Identification of candidate UGTs involved in triterpenoid biosynthesis
In order to determine which UGTs were involved in araloside glycosylation, blastp was used to compare 92 A. elata UGTs to16 functionally characterized UGTs. We determined that five unigenes (Unigene0003933, Unigene0034878, Unigene0047749, Unigene0060157, and Unigene0063855) exhibited 50%-60% identity to Barbarea vulgaris UGT73C10-13, which catalyzed the 3-O-glucosylation of oleanolic acid and hederagenin  (Fig. 8). This suggests that these unigenes may encode enzymes important for catalyzing oleanolic acid hederagenin glucuronosylation at the C-3 position. We also used qRT-PCR to confirm that these five UGTs were expressed at high levels in roots, with lower expression in stems and leaves, consistent with observed oleanolic acid distributions in these tissues. This suggests that the 3-O-glucosylation of oleanolic acid occurs in roots. Phylogenetic analyses suggested that these five UGTs were grouped in the UGT73 family and were most closely related to Barbarea vulgaris UGT73C10 (Fig. 9).
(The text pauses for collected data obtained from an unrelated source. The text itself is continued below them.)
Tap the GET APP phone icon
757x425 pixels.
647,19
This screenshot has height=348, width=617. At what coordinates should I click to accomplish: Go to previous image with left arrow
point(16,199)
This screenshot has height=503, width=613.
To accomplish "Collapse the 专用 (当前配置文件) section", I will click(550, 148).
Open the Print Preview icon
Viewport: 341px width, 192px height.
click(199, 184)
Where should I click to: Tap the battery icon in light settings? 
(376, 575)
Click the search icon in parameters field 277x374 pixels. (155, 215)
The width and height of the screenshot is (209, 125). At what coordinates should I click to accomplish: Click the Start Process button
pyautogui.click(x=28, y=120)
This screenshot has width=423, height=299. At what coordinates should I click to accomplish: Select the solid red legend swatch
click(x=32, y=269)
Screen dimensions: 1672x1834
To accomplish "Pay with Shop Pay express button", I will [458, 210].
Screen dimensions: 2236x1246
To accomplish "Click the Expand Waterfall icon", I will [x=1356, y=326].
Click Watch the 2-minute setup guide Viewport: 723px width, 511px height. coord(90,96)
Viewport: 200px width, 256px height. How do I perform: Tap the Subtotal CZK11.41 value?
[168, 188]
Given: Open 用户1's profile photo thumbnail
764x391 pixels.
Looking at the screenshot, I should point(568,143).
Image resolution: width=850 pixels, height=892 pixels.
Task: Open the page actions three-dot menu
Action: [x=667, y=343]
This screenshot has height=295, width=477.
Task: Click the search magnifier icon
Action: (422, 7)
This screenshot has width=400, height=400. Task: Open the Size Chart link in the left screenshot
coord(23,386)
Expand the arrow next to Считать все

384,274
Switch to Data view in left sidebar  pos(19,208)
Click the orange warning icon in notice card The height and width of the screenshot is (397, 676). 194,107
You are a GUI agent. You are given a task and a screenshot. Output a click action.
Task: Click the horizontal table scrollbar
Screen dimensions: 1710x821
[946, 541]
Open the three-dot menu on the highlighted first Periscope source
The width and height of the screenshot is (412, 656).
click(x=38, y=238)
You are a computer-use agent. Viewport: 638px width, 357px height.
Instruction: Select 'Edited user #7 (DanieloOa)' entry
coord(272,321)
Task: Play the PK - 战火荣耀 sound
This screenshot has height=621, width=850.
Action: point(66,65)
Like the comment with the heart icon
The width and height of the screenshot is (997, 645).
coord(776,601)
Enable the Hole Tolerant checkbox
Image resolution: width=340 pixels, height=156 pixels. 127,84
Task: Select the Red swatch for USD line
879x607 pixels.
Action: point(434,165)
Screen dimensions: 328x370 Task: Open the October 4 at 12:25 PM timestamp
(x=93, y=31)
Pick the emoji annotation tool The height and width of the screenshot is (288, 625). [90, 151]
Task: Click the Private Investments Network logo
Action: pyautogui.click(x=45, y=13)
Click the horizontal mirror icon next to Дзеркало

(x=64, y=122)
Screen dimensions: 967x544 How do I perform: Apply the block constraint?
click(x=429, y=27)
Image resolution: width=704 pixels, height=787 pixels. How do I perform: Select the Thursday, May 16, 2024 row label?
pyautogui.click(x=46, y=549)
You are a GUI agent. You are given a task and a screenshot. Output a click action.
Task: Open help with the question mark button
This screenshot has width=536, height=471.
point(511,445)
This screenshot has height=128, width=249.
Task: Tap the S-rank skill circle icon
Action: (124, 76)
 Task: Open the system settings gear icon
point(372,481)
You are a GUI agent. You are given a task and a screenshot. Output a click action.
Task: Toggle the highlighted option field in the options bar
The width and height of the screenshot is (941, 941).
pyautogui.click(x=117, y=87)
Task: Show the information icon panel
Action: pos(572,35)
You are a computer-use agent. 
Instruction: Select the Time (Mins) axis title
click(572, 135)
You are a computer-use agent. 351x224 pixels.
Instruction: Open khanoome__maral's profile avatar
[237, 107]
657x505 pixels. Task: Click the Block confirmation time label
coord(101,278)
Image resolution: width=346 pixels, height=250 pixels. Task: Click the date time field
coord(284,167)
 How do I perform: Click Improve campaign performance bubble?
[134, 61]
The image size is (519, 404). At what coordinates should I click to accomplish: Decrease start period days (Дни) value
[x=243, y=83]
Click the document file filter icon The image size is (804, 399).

Were therefore identified these UGTs as candidates involved in glycosylating oleanolic acid at the C-3 position, although future functional assays will be necessary to confirm this result.
Assessment of the subcellular localization of three CYP450:GFP fusion proteins
Almost all CYP450s are membrane-associated proteins that localize to the ER, with relatively few localizing to chloroplasts and mitochondria . As detailed above, all 150 of the A. elata CYP450s identified in this study were predicted to localize to the ER. To confirm this prediction, we therefore conducted the PEG-mediated transient expression of Arabidopsis protoplasts co-transformed with CYP450-GFP reporter proteins and DEP2-RFP (a ER-targeted marker) , with CYP716A295, CYP716A296, and CYP72A763 all being selected for this subcellular localization analysis. Consistent with what was observed in Arabidopsis protoplasts expressing DEP2-RFP, we found CYP450-GFPe proteins to appear as a reticular ribbon upon microscopic examination with overlap between the CYP716A295, CYP716A296, and CYP72A763 GFP fluorescent proteins and DEP2-RFP fluorescence. We therefore concluded that CYP716A295, CYP716A296, and CYP72A763 were enzymes bound to the ER membrane, consistent with the predictions made by Cell-PLoc (Fig. 10).